The eurozone: a dead man walking?

If there’s one thing European governments really shouldn’t do these days, it’s mention the word ‘default’, says Buttonwood on Economist.com. “It’s a bit like hesitating when your spouse asks if you’re having an affair; your subsequent guilt tends to be assumed.”

Last week Hungary’s government said that talk of default was “not an exaggeration”. Those remarks came a day after it said that Hungary had only a “very slim chance” of avoiding a Greek-style crisis. The Budapest stockmarket and the forint tanked. By Monday,the government was frantically back-pedalling.

Another headache for the eurozone

The comments are best explained as “a careless attempt to buy domestic support for a renewed fiscal squeeze”, says Capital Economics. Hungary’s sovereign debt position isn’t too bad. Overall, public debt of 78% is well below Greek levels and the budget deficit has fallen to around 4%.

Nonetheless, Hungary is “yet another worry” for the troubled eurozone, says Ian Campbell on Breakingviews. Its “big weakness” is the large level of domestic lending by local and eurozone banks in foreign currencies, notably the Swiss franc and the euro. According to RBS, Swiss-franc loans accounted for 61.5% of the banking sector’s overall outstanding loans at the end of last year.

Falls in the forint following the global credit crisis have made these loans and mortgages much more expensive for Hungarian borrowers. “Foreclosures are exploding,” says local economist Peter Rona in The New York Times. “This risks becoming a huge social and economic problem.”

Why fear is stalking the banks

Potential losses in eastern Europe have reinforced jitters about the eurozone banking system. With the peripheral economies looking ever more sickly, a big chunk of the massive pile of private and public loans to these countries looks set to go bad, says Jack Ewing in The New York Times. According to RBS, more than e2trn of public and private debt from Greece, Spain and Portugal is on the balance sheets of financial institutions outside these countries worldwide. So there’s ample scope for contagion to spread across the system. The problem, says Ewing, is that nobody “knows exactly which banks are sitting on the biggest stockpile of rotting loans”.

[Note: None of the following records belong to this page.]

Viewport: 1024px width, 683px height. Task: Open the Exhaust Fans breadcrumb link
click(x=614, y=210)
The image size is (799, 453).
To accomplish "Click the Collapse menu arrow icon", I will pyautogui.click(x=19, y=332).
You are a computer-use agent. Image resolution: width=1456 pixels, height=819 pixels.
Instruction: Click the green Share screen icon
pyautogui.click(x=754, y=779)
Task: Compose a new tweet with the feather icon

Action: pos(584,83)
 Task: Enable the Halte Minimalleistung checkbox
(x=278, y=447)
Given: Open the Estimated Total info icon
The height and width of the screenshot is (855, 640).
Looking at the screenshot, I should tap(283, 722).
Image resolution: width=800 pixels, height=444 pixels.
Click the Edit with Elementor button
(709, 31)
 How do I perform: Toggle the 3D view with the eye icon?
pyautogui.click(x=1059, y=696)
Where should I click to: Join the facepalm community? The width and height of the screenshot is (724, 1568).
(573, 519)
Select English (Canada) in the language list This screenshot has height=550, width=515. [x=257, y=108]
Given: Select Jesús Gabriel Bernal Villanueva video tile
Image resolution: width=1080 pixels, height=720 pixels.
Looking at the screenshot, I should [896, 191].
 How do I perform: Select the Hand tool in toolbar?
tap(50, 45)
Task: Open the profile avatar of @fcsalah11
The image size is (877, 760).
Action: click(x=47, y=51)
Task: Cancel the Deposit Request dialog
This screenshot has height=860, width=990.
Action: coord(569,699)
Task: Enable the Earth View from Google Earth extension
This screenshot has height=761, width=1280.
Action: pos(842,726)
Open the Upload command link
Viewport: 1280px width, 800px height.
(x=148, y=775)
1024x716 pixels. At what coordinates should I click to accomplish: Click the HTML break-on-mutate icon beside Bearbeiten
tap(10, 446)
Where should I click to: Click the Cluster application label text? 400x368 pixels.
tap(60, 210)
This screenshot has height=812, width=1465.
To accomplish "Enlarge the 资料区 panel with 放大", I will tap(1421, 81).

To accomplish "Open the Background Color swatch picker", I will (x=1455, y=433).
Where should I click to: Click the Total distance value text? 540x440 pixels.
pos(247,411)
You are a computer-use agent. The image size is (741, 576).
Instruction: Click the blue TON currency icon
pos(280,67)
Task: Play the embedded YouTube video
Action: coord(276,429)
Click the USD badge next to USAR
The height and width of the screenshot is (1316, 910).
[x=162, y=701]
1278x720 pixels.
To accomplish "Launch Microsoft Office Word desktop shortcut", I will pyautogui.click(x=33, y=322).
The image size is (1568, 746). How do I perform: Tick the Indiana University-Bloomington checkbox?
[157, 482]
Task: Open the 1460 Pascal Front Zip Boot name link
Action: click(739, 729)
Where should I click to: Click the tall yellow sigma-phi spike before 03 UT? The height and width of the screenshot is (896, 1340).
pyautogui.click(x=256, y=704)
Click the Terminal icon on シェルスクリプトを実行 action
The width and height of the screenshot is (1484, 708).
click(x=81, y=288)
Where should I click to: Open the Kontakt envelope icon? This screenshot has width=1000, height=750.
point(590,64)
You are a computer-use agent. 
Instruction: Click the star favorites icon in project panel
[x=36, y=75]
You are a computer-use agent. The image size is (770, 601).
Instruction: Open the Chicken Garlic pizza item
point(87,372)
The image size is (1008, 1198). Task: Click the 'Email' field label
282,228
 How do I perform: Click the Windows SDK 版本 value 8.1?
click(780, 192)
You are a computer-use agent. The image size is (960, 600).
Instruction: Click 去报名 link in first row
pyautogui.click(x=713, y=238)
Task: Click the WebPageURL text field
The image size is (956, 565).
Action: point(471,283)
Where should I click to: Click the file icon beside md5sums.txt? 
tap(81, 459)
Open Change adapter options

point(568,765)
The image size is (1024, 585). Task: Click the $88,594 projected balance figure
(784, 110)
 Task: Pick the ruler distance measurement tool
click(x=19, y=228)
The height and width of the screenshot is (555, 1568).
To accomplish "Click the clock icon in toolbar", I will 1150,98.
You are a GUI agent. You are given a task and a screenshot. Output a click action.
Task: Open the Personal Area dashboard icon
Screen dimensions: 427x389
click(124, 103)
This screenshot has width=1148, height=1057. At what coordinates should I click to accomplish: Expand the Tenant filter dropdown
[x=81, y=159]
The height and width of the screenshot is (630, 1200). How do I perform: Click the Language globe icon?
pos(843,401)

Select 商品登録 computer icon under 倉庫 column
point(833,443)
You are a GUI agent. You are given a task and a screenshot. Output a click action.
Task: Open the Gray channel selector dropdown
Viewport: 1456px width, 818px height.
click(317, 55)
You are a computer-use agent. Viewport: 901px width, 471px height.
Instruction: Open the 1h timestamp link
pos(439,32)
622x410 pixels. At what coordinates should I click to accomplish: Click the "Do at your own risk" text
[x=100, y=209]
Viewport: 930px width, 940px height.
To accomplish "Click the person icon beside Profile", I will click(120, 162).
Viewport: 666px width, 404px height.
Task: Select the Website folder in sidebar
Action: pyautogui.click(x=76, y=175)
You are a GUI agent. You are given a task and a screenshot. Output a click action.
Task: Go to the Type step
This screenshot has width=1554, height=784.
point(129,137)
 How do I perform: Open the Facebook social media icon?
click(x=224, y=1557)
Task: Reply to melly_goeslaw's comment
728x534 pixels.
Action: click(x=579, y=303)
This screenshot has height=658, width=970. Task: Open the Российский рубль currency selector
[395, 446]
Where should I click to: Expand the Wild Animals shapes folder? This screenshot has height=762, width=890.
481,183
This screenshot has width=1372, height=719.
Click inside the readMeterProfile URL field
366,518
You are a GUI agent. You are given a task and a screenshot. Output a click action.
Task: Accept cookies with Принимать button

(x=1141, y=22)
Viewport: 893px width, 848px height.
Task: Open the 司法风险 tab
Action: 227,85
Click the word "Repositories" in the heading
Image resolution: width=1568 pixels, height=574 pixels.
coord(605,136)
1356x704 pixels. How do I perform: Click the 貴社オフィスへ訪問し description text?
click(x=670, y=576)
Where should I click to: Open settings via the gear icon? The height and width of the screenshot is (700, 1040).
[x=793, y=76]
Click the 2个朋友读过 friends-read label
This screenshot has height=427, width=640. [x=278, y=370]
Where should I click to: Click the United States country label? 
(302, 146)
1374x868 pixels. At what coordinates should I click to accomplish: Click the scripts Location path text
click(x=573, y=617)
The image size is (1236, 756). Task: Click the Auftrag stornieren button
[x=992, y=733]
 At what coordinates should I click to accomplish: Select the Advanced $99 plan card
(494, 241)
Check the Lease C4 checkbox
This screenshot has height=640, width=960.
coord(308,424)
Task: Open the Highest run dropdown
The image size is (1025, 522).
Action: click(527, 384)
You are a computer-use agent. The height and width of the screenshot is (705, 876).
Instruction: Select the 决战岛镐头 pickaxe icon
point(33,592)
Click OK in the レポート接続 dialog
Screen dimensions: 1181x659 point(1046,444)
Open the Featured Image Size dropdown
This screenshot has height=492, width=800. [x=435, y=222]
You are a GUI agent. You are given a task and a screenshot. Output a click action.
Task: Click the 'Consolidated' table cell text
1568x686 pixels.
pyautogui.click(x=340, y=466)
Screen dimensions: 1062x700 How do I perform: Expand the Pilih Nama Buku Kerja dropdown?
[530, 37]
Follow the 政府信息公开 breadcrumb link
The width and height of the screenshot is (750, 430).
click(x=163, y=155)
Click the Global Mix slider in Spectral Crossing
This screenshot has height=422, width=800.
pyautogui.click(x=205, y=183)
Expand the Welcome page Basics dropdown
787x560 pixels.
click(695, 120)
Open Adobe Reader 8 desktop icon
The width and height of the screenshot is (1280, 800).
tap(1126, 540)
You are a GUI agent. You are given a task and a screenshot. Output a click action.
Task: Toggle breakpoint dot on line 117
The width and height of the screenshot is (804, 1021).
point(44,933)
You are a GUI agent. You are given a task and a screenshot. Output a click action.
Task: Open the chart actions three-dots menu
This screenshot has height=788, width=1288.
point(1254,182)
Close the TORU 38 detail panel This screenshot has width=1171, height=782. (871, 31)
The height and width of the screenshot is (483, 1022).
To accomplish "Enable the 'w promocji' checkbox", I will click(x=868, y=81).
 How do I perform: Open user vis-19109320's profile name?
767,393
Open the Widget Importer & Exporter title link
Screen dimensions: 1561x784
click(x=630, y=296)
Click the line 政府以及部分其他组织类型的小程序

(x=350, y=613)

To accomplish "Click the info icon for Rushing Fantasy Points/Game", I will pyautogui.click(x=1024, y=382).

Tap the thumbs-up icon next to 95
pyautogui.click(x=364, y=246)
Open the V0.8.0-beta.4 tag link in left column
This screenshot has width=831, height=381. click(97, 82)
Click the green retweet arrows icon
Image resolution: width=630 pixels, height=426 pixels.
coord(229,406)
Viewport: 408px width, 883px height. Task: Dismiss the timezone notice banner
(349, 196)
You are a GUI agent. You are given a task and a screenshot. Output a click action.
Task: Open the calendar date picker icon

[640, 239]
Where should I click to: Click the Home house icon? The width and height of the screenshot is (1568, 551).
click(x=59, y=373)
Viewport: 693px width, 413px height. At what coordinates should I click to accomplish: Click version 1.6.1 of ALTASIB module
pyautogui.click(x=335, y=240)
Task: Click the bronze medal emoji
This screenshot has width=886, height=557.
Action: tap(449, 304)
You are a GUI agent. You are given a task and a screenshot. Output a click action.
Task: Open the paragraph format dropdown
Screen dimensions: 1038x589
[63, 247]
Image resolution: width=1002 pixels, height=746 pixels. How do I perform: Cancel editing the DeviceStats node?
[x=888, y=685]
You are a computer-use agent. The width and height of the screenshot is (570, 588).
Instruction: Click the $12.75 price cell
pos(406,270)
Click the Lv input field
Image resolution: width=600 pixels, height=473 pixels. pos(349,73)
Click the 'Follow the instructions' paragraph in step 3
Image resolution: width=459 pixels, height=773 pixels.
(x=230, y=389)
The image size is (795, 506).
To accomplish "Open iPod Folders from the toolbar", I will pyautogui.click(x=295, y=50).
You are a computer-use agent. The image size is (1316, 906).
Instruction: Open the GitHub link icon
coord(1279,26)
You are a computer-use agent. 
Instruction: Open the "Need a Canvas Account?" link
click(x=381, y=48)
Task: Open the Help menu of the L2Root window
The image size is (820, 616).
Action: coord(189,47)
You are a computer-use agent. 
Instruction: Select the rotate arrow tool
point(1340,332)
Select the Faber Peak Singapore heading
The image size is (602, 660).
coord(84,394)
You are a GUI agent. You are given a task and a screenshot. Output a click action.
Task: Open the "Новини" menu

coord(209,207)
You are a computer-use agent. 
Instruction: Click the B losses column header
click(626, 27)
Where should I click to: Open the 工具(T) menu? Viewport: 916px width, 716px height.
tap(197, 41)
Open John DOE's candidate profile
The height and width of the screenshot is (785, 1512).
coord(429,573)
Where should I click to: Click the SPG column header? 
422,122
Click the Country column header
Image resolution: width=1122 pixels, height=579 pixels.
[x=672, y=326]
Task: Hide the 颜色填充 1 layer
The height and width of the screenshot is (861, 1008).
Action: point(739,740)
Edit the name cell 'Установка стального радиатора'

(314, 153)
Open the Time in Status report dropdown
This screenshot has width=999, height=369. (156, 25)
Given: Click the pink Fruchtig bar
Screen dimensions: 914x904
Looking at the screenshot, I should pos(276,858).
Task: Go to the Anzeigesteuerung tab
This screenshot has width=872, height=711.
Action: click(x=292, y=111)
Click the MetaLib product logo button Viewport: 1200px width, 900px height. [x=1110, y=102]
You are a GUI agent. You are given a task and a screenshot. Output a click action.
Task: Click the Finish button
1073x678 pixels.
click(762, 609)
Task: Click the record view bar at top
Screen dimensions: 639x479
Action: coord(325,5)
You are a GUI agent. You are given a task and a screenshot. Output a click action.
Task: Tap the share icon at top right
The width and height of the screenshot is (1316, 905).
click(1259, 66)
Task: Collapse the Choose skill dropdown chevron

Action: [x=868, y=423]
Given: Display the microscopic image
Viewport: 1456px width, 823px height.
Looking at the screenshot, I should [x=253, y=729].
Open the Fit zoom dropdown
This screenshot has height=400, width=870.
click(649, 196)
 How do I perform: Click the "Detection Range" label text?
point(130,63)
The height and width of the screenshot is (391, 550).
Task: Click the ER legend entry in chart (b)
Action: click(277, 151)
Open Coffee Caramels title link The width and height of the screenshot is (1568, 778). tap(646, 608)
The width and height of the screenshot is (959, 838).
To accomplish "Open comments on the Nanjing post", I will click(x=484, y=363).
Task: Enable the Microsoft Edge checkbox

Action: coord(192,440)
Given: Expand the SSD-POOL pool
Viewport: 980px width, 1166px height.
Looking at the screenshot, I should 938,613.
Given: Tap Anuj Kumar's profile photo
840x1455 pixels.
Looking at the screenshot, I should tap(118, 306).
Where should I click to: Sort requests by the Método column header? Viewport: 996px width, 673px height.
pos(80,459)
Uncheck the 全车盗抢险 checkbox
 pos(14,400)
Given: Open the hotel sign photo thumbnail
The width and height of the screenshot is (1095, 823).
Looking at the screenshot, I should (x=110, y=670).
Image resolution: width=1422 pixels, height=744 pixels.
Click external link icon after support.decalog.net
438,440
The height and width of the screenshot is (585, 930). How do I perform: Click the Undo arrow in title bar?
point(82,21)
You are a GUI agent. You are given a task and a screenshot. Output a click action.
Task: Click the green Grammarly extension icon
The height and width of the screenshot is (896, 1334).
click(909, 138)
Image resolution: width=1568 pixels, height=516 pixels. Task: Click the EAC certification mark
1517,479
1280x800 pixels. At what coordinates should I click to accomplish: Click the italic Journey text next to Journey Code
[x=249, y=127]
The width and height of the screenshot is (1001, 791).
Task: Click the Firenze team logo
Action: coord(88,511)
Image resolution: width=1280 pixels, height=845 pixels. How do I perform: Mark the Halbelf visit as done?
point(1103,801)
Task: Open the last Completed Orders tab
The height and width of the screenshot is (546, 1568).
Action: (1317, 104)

The OECD says that the capital cushion in the German and French banking systems barely covers total exposures to Greece, Portugal and Spain, says the FT. This implies that plenty of banks are thinly capitalised and vulnerable to crippling losses. Investors “know that some eurozone banks are dead men walking, but they are having to guess which ones”.

What next?

The reason for all this uncertainty is that eurozone banks were never publicly stress-tested, like their American or British counterparts. So it’s no wonder the system is seizing up – banks don’t trust each other. On Monday, the three-month euro-Libor interbank lending rate jumped by the most in a month; it is now at a six-month high. Overnight deposits at the European Central Bank hit a record high late last week, implying that banks are increasingly willing to accept sub-market interest rates to ensure their cash is safe.

Public stress tests, which the EU is now working on, should help restore confidence. Meantime, as Capital Economics notes, we face, at best, a new credit squeeze that will further undermine the eurozone recovery. At worst, we could be heading for another banking crisis.